Symmetric Nonnegative Tensors and Copositive Tensors

TL;DR

This paper establishes new spectral properties of symmetric nonnegative tensors, introduces the concept of copositive tensors extending matrices, and provides conditions for copositivity with implications for tensor analysis.

Contribution

It proves spectral bounds for symmetric nonnegative tensors, introduces copositive tensors, and characterizes their properties and conditions for copositivity.

Findings

Largest H-eigenvalue bounds via row sums

Eigenvalue positivity linked to eigenvector positivity

Conditions for copositivity based on tensor row sums

Abstract

We first prove two new spectral properties for symmetric nonnegative tensors.
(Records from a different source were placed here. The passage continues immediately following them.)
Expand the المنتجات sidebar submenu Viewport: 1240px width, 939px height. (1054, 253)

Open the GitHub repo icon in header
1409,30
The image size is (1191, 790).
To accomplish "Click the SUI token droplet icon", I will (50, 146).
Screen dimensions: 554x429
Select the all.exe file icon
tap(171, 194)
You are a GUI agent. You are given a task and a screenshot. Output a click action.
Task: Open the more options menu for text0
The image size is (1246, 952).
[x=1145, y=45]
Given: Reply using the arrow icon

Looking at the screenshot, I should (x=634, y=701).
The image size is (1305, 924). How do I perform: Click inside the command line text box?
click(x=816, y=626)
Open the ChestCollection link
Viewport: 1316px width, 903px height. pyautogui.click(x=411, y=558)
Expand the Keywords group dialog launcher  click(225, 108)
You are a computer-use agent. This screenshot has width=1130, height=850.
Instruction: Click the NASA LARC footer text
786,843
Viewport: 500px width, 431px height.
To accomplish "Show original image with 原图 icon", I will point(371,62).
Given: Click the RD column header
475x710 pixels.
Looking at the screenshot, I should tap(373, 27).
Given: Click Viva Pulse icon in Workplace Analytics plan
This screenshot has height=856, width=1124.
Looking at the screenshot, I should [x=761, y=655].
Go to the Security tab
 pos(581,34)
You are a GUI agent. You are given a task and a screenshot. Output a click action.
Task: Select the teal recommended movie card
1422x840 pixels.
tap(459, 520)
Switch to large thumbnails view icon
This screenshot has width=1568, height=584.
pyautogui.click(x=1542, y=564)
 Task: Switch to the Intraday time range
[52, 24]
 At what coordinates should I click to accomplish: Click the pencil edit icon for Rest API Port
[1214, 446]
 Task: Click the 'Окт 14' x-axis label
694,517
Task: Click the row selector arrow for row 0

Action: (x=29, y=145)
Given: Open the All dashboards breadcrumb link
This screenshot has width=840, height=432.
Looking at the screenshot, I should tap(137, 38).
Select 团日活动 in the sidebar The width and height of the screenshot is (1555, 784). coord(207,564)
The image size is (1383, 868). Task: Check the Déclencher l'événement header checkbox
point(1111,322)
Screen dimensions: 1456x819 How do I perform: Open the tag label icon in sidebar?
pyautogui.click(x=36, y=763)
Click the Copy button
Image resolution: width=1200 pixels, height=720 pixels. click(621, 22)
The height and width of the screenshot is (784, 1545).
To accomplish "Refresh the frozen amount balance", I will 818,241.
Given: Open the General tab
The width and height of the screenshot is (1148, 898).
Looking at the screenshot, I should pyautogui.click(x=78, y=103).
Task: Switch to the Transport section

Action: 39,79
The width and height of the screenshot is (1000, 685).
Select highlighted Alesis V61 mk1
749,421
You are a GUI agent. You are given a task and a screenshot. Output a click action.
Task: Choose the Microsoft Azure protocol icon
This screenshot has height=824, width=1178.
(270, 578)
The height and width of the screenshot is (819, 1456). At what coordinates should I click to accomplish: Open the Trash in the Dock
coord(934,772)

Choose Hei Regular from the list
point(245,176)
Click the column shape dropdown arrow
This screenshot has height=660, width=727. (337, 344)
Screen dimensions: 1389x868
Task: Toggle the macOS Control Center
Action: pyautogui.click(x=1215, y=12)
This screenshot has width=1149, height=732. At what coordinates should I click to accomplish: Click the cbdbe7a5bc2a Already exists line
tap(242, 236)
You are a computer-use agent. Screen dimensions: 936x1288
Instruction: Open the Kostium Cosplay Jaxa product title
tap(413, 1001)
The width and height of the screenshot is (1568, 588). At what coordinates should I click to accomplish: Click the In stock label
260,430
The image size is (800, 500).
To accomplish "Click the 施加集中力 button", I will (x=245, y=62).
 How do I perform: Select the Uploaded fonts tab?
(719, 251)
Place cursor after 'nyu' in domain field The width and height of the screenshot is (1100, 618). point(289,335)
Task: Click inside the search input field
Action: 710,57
We prove a maximum property for the largest H-eigenvalue of a symmetric nonnegative tensor, and establish some bounds for this eigenvalue via row sums of that tensor. We show that if an eigenvalue of a symmetric nonnegative tensor has a positive H-eigenvector, then this eigenvalue is the largest H-eigenvalue of that tensor. We also give a necessary and sufficient condition for this. We then introduce copositive tensors. This concept extends the concept of copositive matrices. Symmetric nonnegative tensors and positive semi-definite tensors are examples of copositive tensors. The diagonal elements of a copositive tensor must be nonnegative. We show that if each sum of a diagonal element and all the negative off-diagonal elements in the same row of a real symmetric tensor is nonnegative, then that tensor is a copositive tensor. Some further properties of copositive tensors are discussed.